**Action item**
Repeat only the lines below from the one that contains "You are a computer-use" through the final line, exactly. Omit pictures.

== Segment start ==

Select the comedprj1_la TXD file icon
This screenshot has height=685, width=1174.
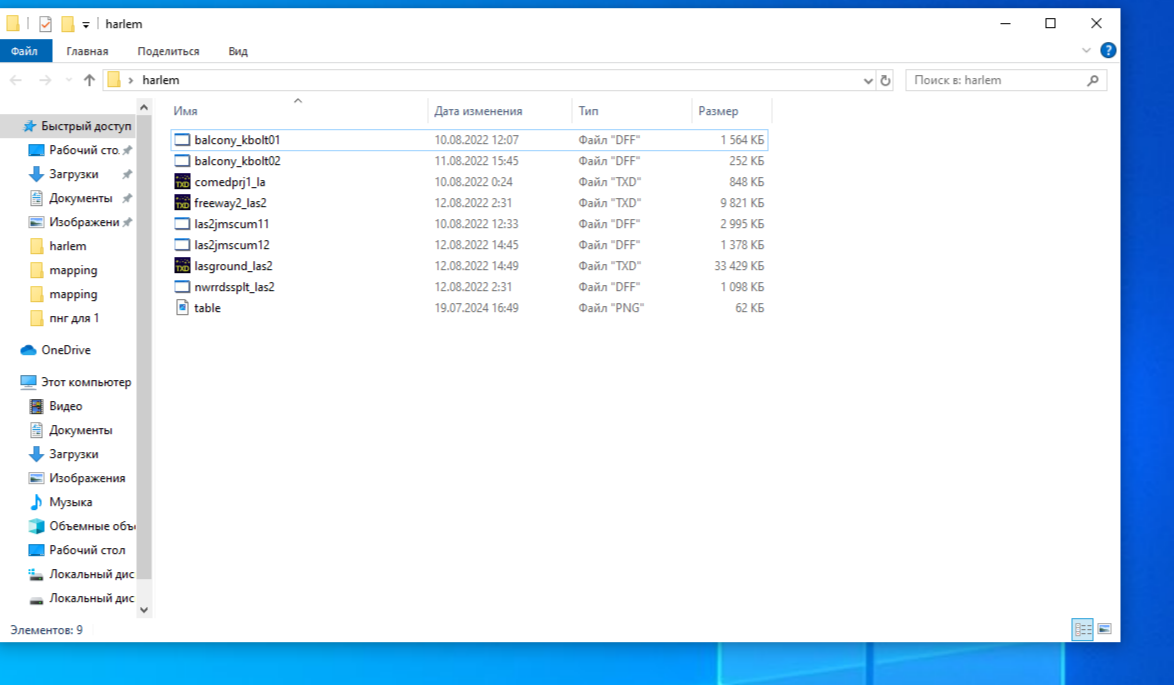(182, 182)
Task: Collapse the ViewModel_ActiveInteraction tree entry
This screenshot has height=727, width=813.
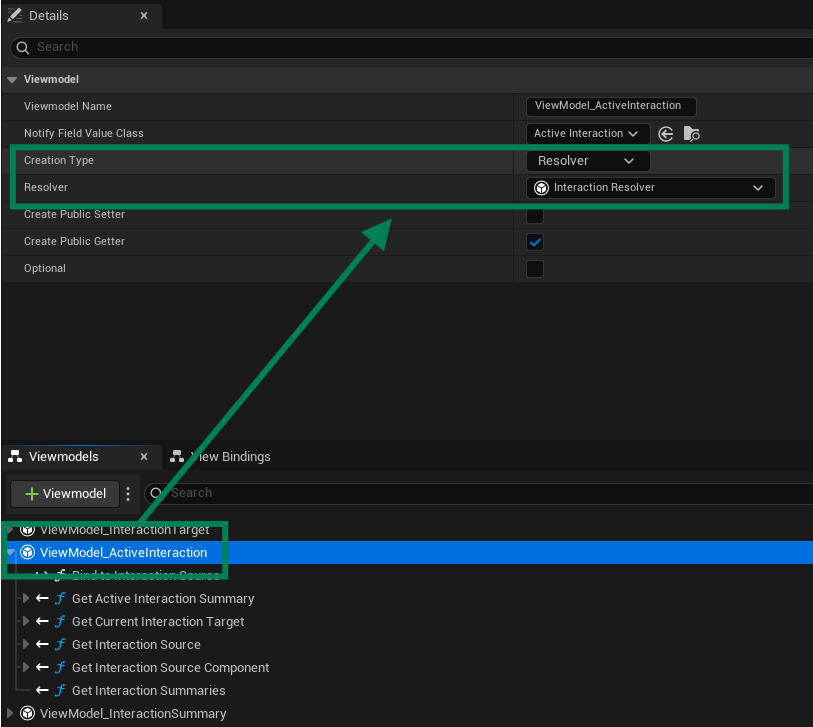Action: [x=9, y=552]
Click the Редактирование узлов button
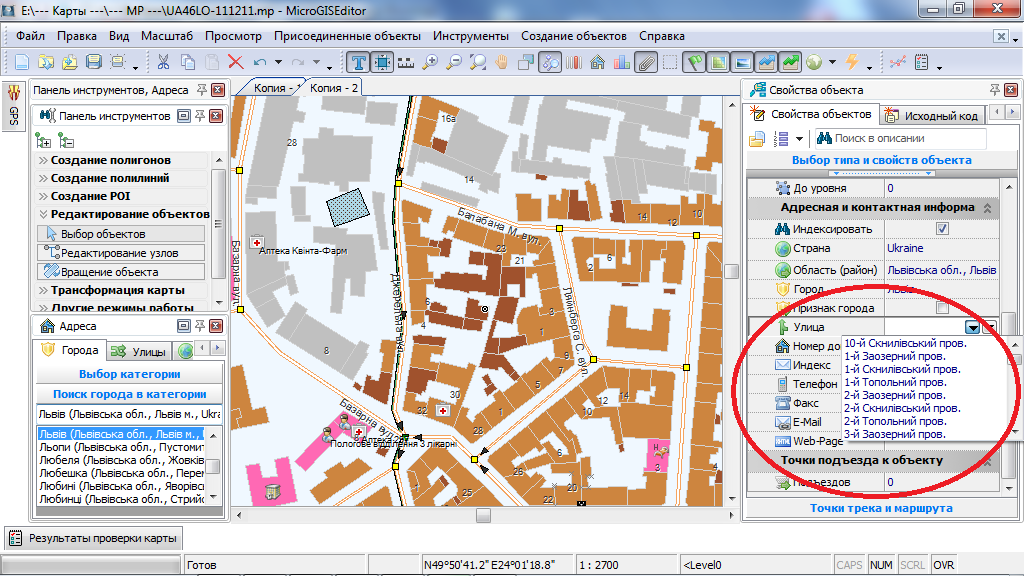Screen dimensions: 1024x576 coord(120,253)
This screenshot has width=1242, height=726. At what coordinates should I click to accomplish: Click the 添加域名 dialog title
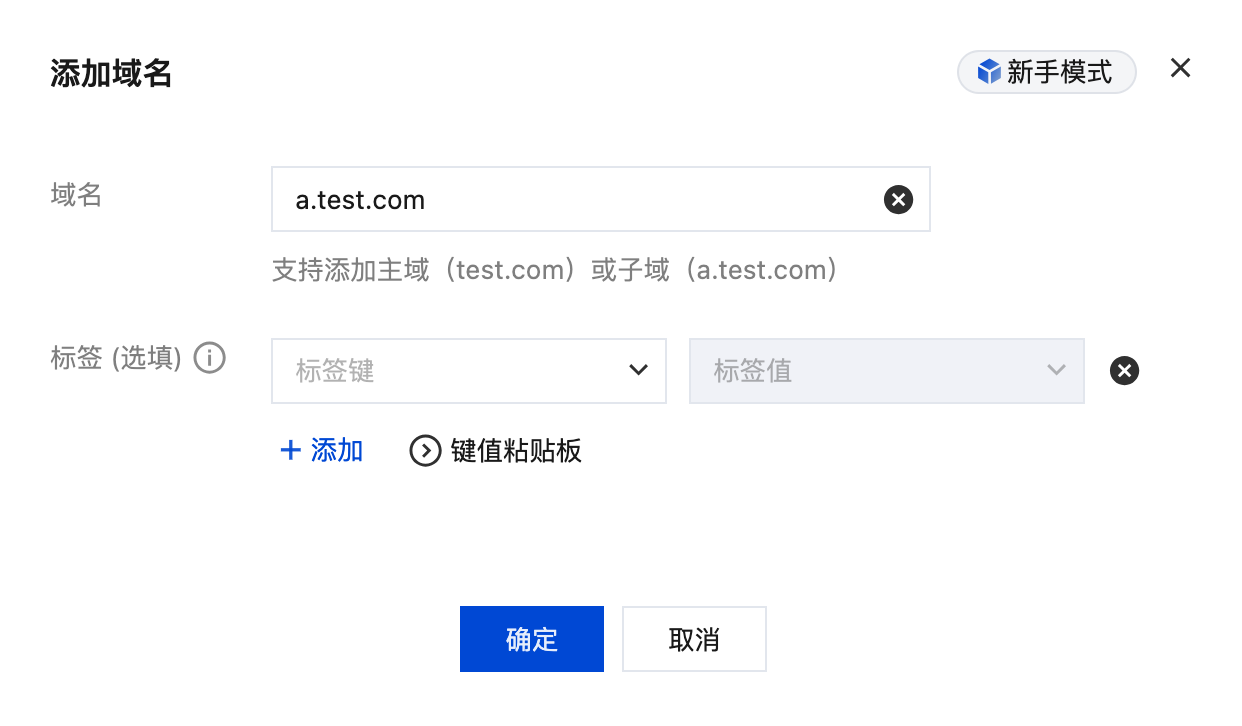111,73
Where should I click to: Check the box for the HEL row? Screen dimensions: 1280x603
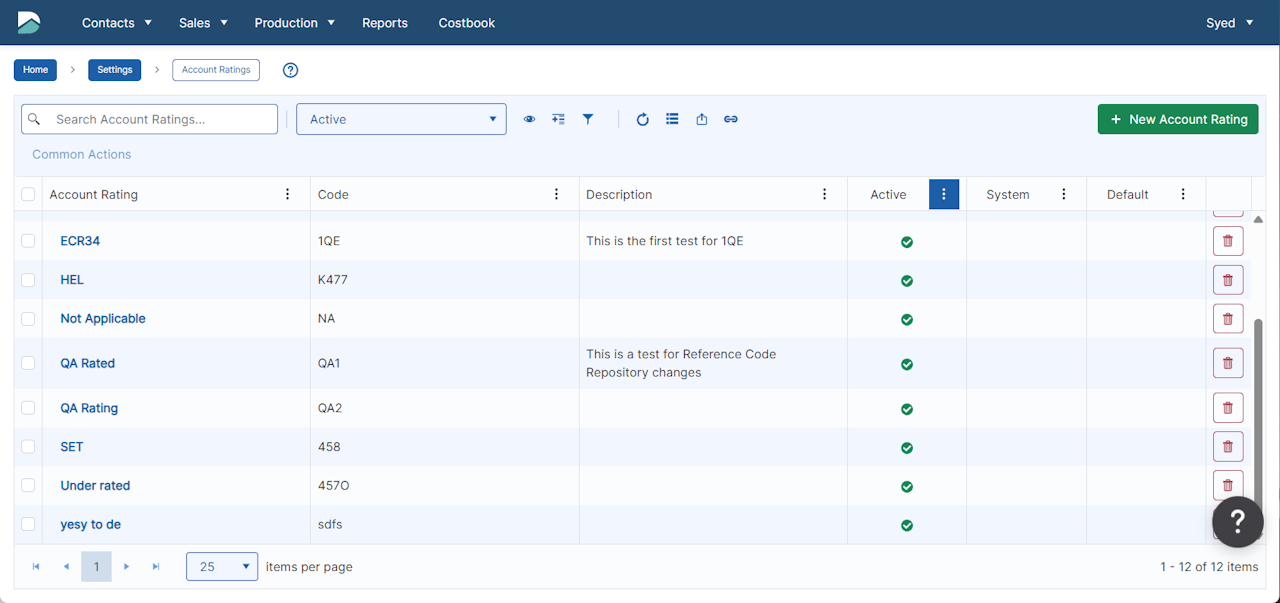coord(28,280)
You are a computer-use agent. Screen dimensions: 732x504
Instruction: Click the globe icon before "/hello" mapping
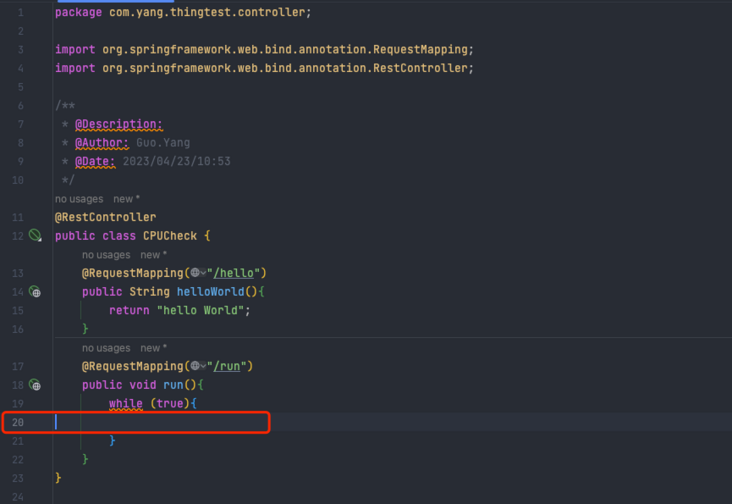(195, 273)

== Segment end ==

**Written response**
You are a computer-use agent. Screen dimensions: 732x504
Instruction: Click the globe icon before "/hello" mapping
(195, 273)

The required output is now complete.